Railways Minister Ashwini Vaishnaw recently posted online a picture of the bridge, calling it “the world's highest arch - Chenab Bridge over the clouds.”

Steel marvel

The steel-built marvel crowns a Himalayan rail project that involves dozens of smaller bridges and tunnels for a 900-kilometre train ride from Delhi to Kashmir’s erstwhile summer capital Srinagar.

A 915-metre tall cable crane, the world’s highest, is used for the Chenab bridge, which has a 467-meter main arch designed to withstand wind gusts of up to 266 kilometres an hour and minus 40 degrees Celsius temperature.

“We have incorporated blast proof steel and concrete components as a protective measure against potential terror attacks,” said an engineer in Kashmir, India’s only Moslem-majority region.

Military experts say the design ensures the bridge will not be harmed even if one of the 17 piers is destroyed.

China’s Najiehe arch bridge standing 305 metres tall in Guizhou province is currently considered the world’s highest railway bridge.

India says the 1.3-kilometre-long arched Chenab Bridge built at a cost of 176 million Euros will turn around the fragile economy of insurgency-wracked Kashmir where several other Himalayan rail projects are also underway.

A bridge too distant

Analysts such as Srinagar-based Noor Ahmad Baba seemed upbeat but said the rail link and the under-construction bridge had missed far too many deadlines even after they were declared a national project two decades ago.

”We are dependent on a fragile road link between Srinagar and Jammu city in the plains and we have been suffering on that account,” Baba said.

“There is a requirement for stable connectivity to Kashmir and the railway link would be very useful for the state, its people, for defence purposes of course and for economic activity,” the political scientist told RFI.

“People have been longing for it but we are also slightly sceptical because for years we have only been hearing about the project,” added Baba, a scholar from Kashmir’s central university.

Britain, India’s then colonial ruler, made its first attempt in 1898 to reach Kashmir by rail and that was followed by similar plans in 1902 and then 1905. But it was not until 1994 that independent India made a breakthrough.

Demography jitters

Others say they fear the prestigious project could encourage outsiders to settle in divided Kashmir, held in parts by India and Pakistan and is the subject of two of the three wars between the South Asian rivals since 1947.
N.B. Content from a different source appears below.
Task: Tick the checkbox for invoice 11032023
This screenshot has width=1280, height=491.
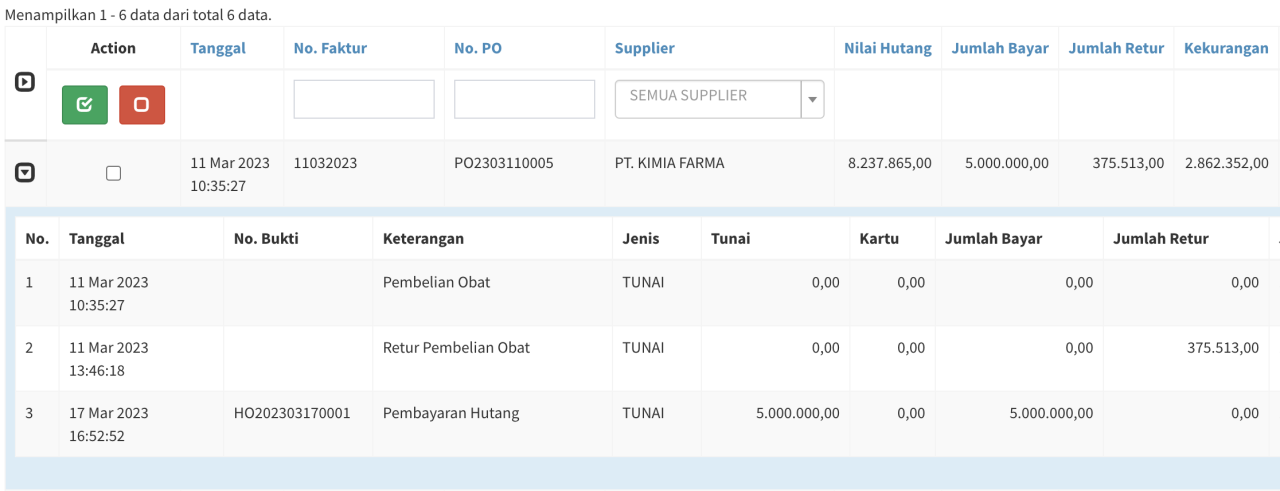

 “The worry in Kashmir has been demographic flooding and it would not be completely unreasonable for Kashmiris’ to feel that way and I think we do feel that way sort of generally,” Srinagar-based historian Siddiq Wahid told RFI.

The government in Delhi revoked Kashmir’s special privileges in August 2019 and split the region into two federal territories to integrate it fully into India.

“Development is not something that Kashmiris will reject but there has to be a sense it is being done for the good of the Kashmiris,” added Wahid, a former Harvard University teacher.

Tens of thousands of people have died and 400,000 minority Hindus fled Kashmir after militancy gripped the region in 1989, devastating the local economy.

India accuses Pakistan of fomenting trouble in Kashmir, a charge Islamabad vehemently denies.